## Stored data:
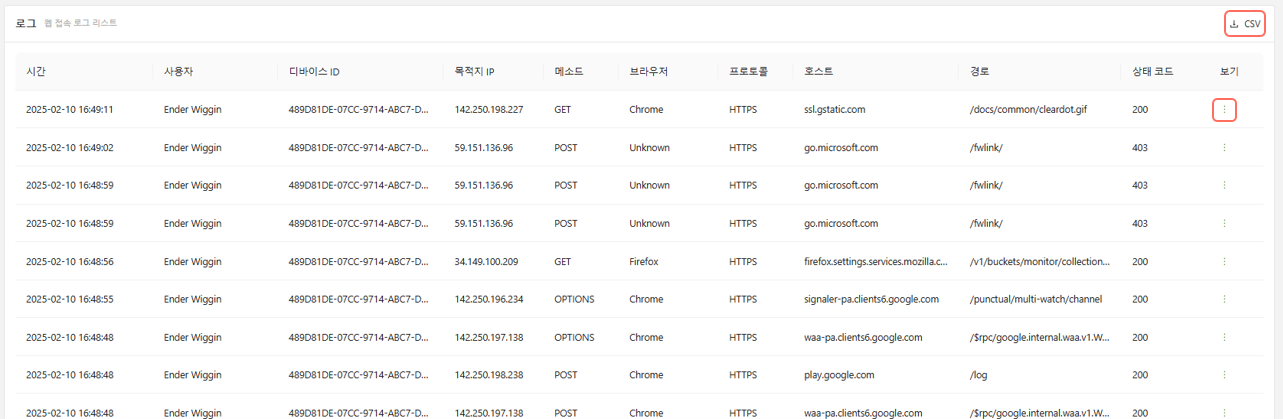
Task: Select the firefox.settings.services.mozilla host cell
Action: (875, 262)
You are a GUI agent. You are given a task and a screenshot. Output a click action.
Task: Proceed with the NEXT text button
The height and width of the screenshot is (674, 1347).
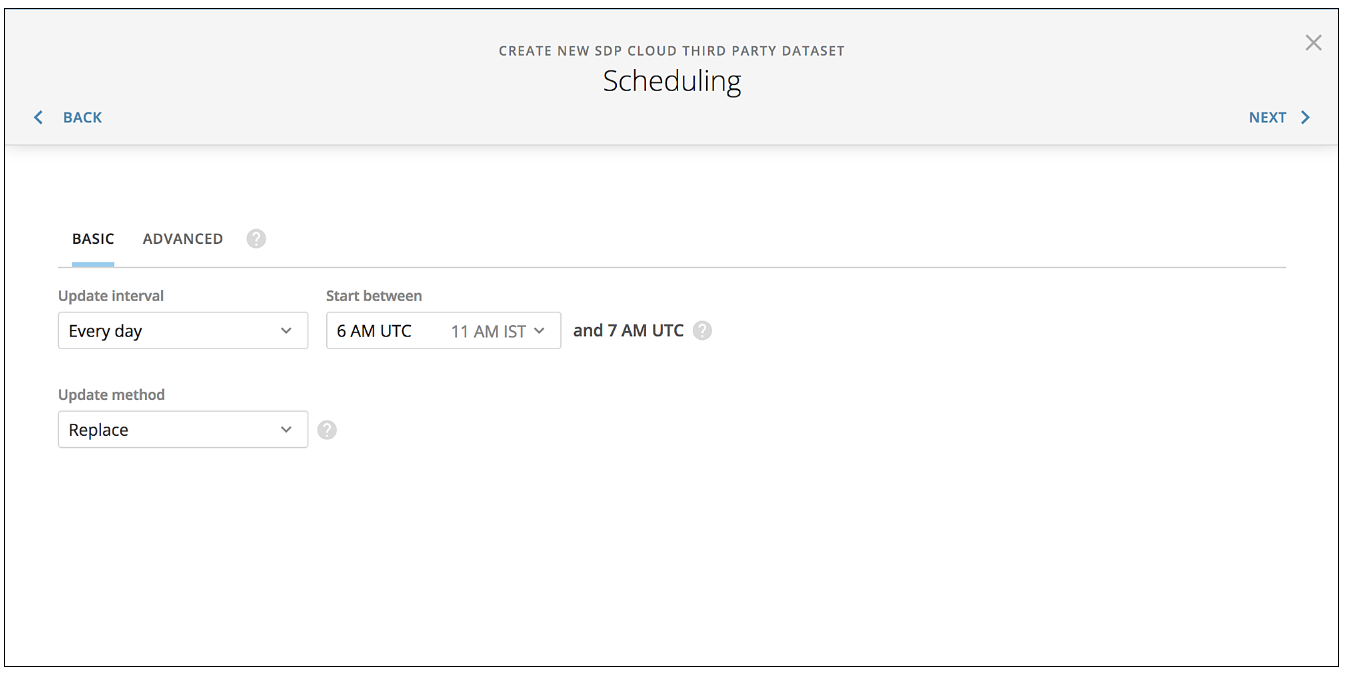(1267, 118)
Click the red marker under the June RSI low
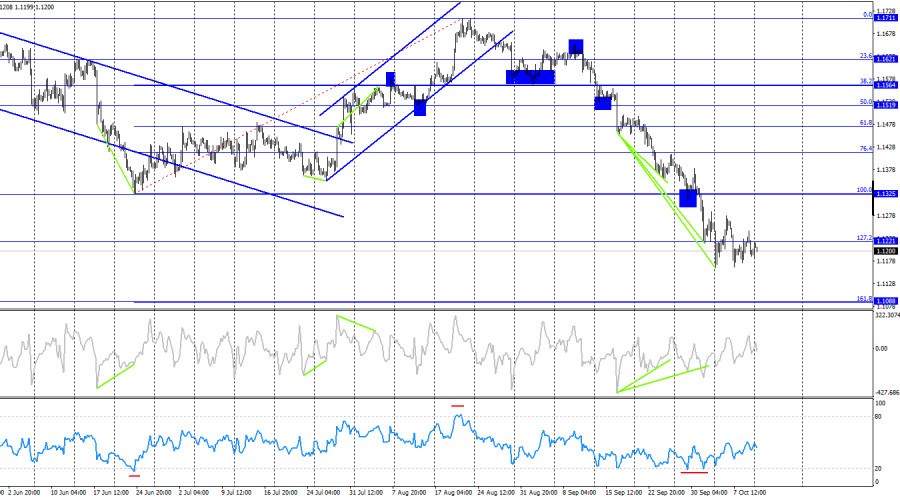Image resolution: width=900 pixels, height=500 pixels. (134, 475)
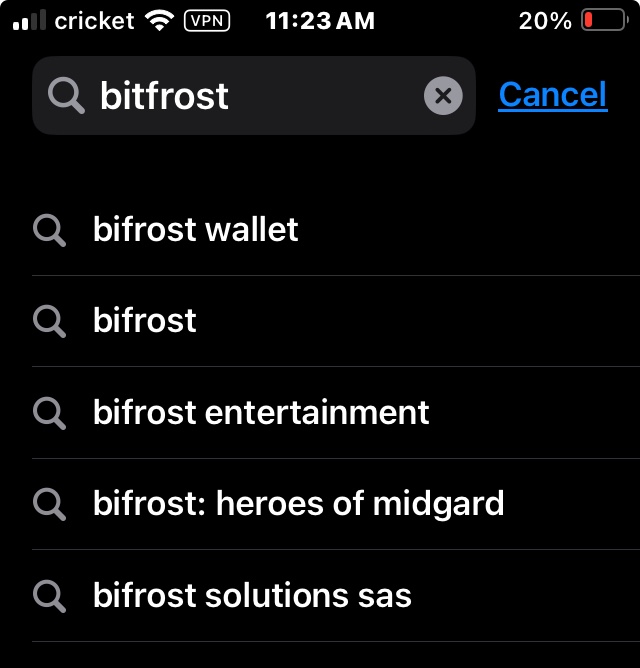Tap the VPN indicator in the status bar

click(207, 20)

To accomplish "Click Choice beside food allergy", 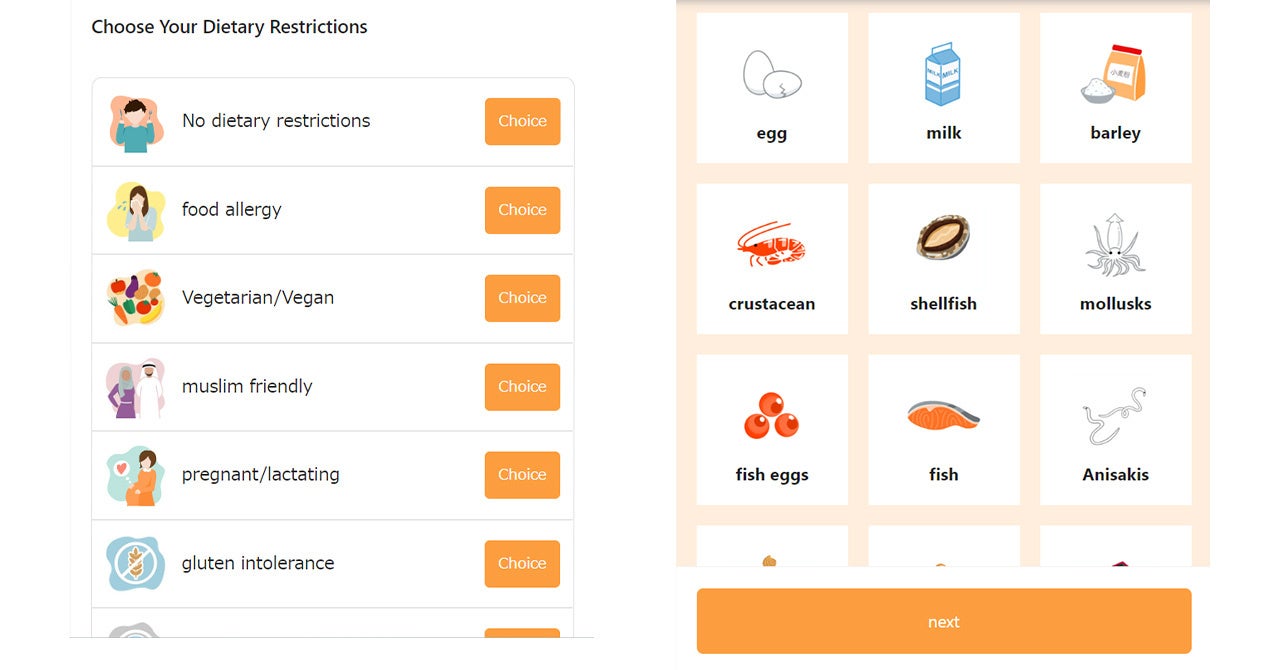I will (522, 210).
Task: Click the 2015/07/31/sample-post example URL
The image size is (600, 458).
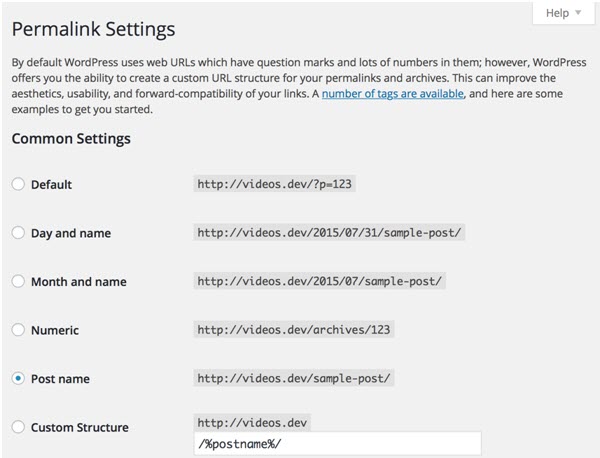Action: click(329, 233)
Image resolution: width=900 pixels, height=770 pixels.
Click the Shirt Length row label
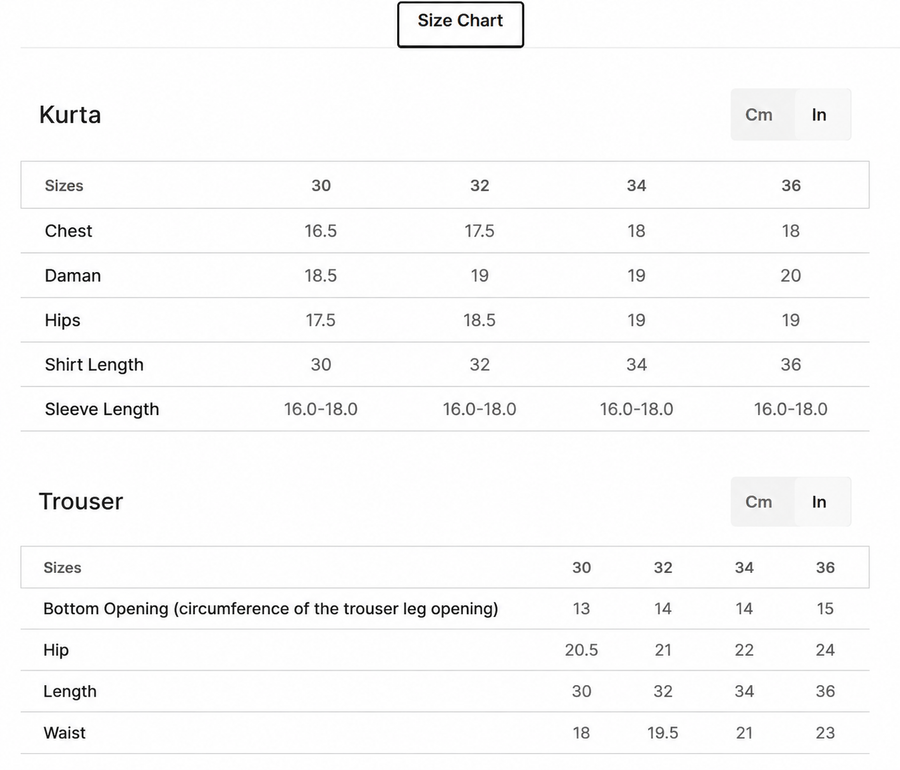click(x=94, y=365)
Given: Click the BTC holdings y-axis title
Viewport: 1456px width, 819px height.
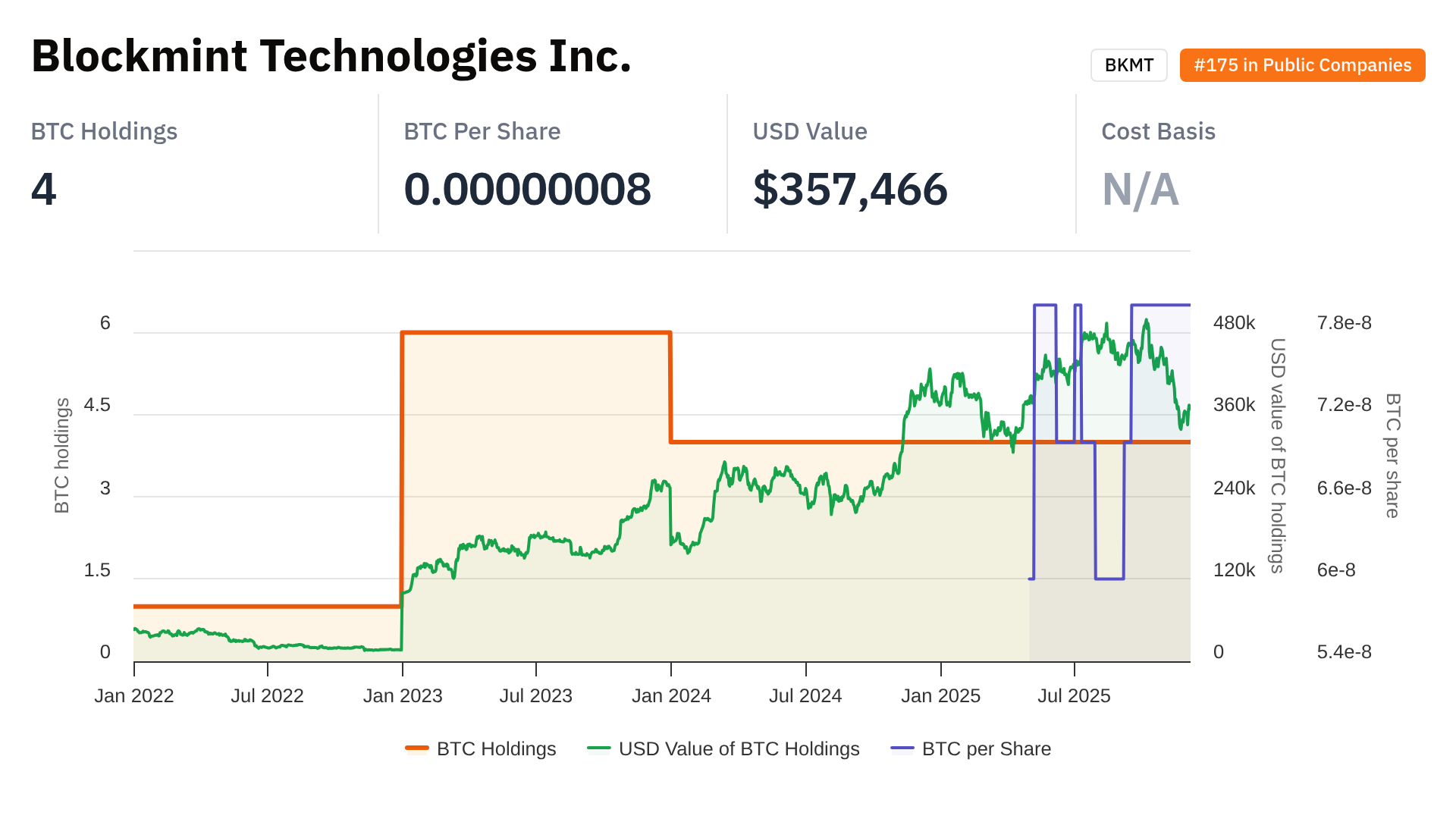Looking at the screenshot, I should [62, 455].
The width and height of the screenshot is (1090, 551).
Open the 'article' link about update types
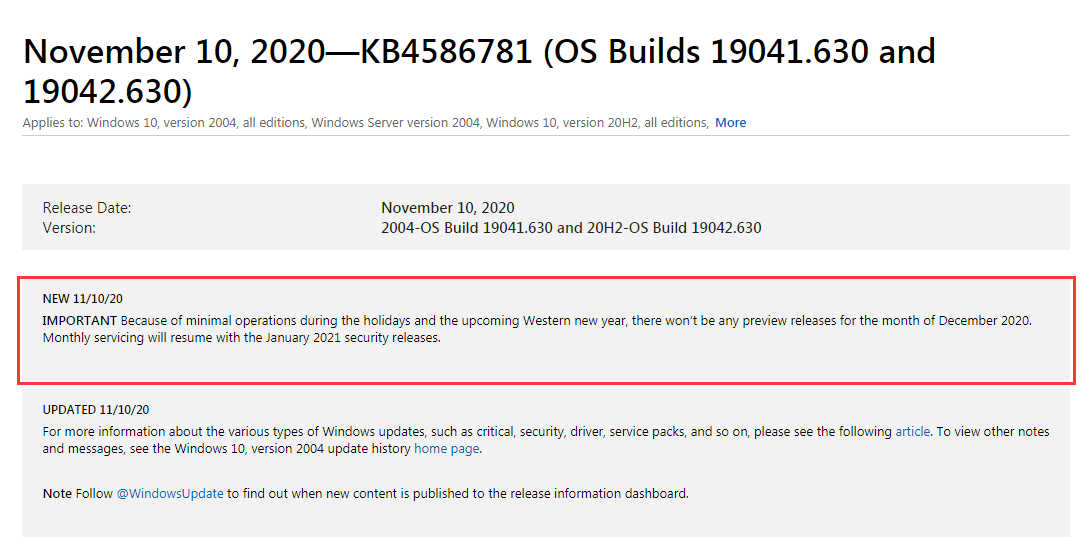pyautogui.click(x=912, y=431)
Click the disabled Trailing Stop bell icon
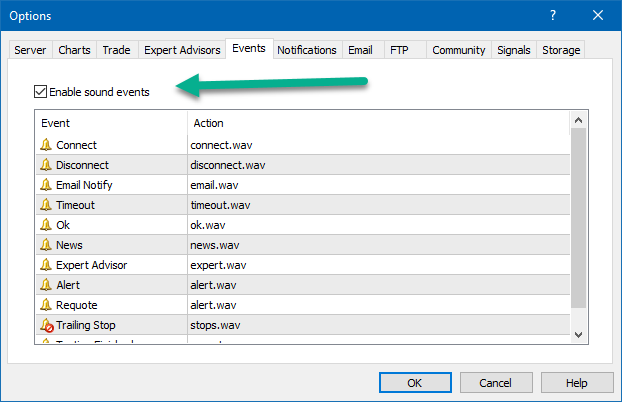Viewport: 622px width, 402px height. pos(46,325)
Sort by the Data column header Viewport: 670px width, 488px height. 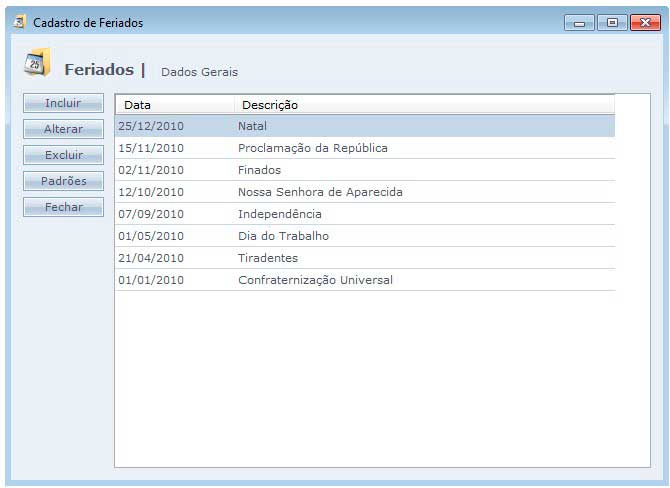pyautogui.click(x=174, y=105)
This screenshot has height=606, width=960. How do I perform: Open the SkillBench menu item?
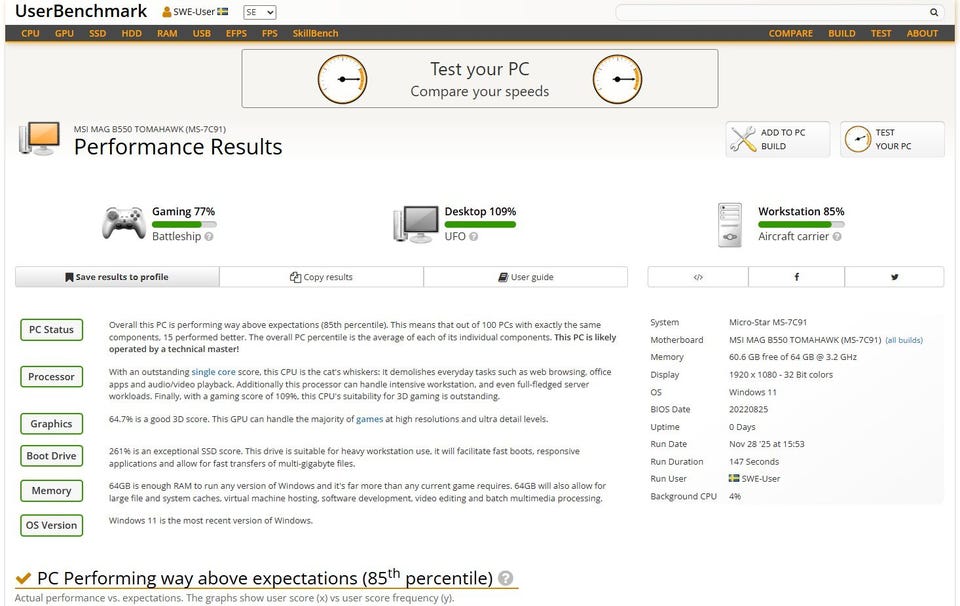tap(315, 33)
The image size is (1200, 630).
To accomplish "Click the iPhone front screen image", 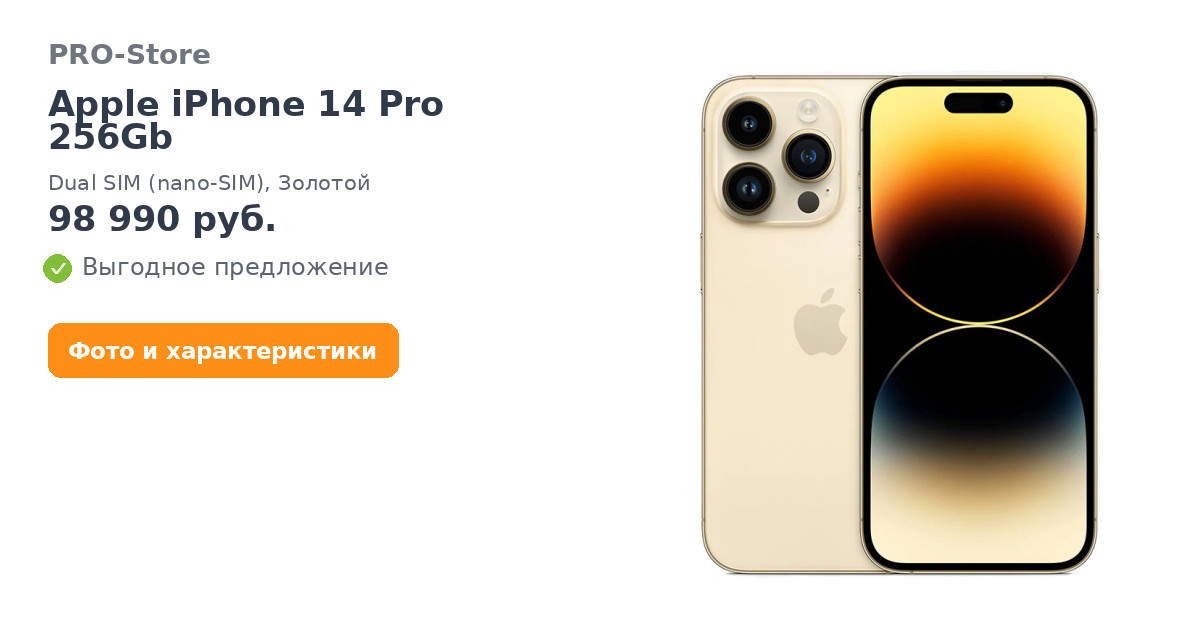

## EXERCISE DESCRIPTION:
Going by the data above, the answer is exactly the lines from the one holding "The image size is (600, 458)." to the one holding "Given: Click the BTC holdings y-axis title", both kept, with the pictures left out.

## SOLVED PROBLEM:
The image size is (600, 458).
Action: click(329, 233)
Image resolution: width=900 pixels, height=770 pixels.
Click the Shirt Length row label
click(x=94, y=365)
Given: Click the BTC holdings y-axis title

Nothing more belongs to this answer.